Jugendbuch-Couch Rezension vonOkt 2009

Eine außergewöhnliche Liebesgeschichte

Eine junge Frau mit der Gabe des Tötens, von allen gefürchtet und gemieden. Doch dann trifft sie auf einen jungen Mann, der keine Angst vor ihr hat, und verliebt sich in ihn!

"Die Beschenkte" spielt in einer typisch mittelalterlichen Welt. Neben den normalen Menschen gibt es die sogenannten Beschenkten, die über die verschiedensten Gaben verfügen – Kämpfen, Gedankenlesen, Manipulation ... Sie sind an ihren unterschiedlich gefärbten Augen zu erkennen und werden oft gemieden, da die Menschen sich vor ihnen fürchten.

Diese Erfahrung hat auch die junge Frau Katsa gemacht. Sie ist eine Beschenkte, die augenscheinlich über die einzigartige Gabe des Tötens verfügt. Ein falscher Handgriff, ein zu fester Schlag, und der Angreifer ist tot. Von Geburt an mit dieser Gabe bedacht, musste sie bereits als kleines Mädchen lernen, diese zu beherrschen. Für König Randa zieht sie schon lange aus, jene zu bestrafen, die nicht in seinem Sinne handeln.

Obwohl sie einen geheimen Rat gegründet hat, der im Verborgenen für Gerechtigkeit sorgt und überall Verbündete besitzt, kann man ihre Freunde an einer Hand abzählen. Durch ihre Gabe und als Vollstreckerin des Königs wird sie gefürchtet und gemieden.

Katsas Geschichte beginnt mit einer Befreiungsaktion des Rates. Der Vater des Königs von Lienid wurde entführt. Katsa und ihre Vertrauten befreien und verstecken ihn. Noch während der Befreiungsaktion steht Katsa plötzlich einem anderen Beschenkten gegenüber, einen jungen Mann aus Lienid, der augenscheinlich über die Gabe des Kämpfens verfügt. Diese bringt stets den Sieg, doch Katsas Gabe ist mächtiger: Sie schlägt ihn kurzerhand bewusstlos. Kaum zurück am Hof von König Randa trifft sie den Fremden schon wieder. Er ist der Enkel des Entführten und trägt den klangvollen Namen Greening Grandemalion - glücklicherweise kurz Bo genannt.

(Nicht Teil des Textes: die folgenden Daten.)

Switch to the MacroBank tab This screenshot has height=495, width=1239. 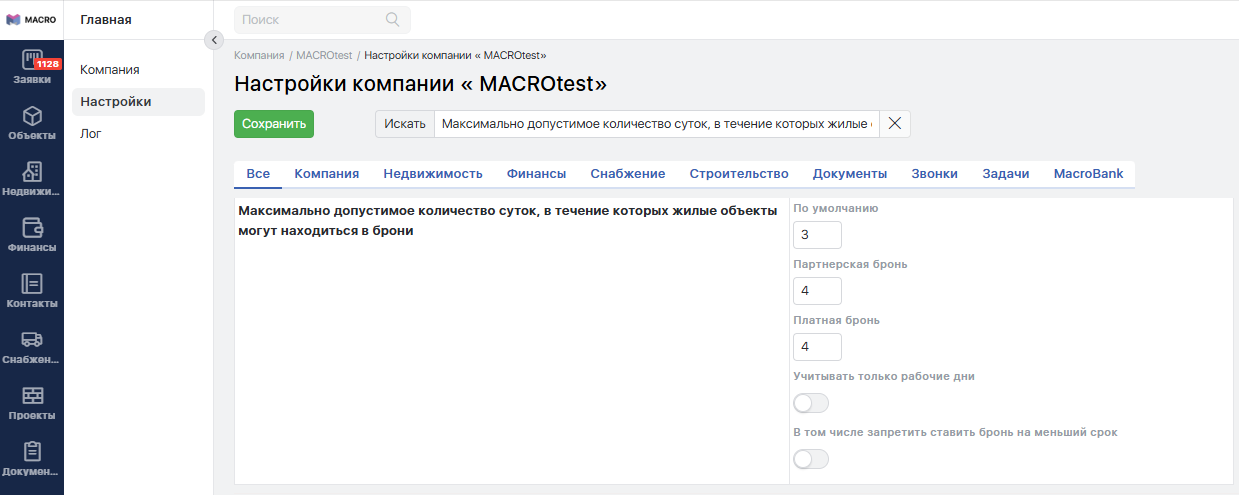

Und er ist selbstverständlich auf der Suche nach seinem Großvater und möchte herausfinden, warum er entführt wurde.

Da Katsa nicht länger als brutale Vollstreckerin des Königs arbeiten will, verlässt sie mit Bo den Königshof, um ihm bei seinen Nachforschungen zu helfen. Während sie auf der Suche nach Antworten gemeinsam durchs Land ziehen, verlieben sie sich ineinander. Außerdem hilft Bo Katsa, ihre Gabe besser zu kontrollieren, und Katsa beginnt, sich selbst endlich so zu akzeptieren, wie sie ist.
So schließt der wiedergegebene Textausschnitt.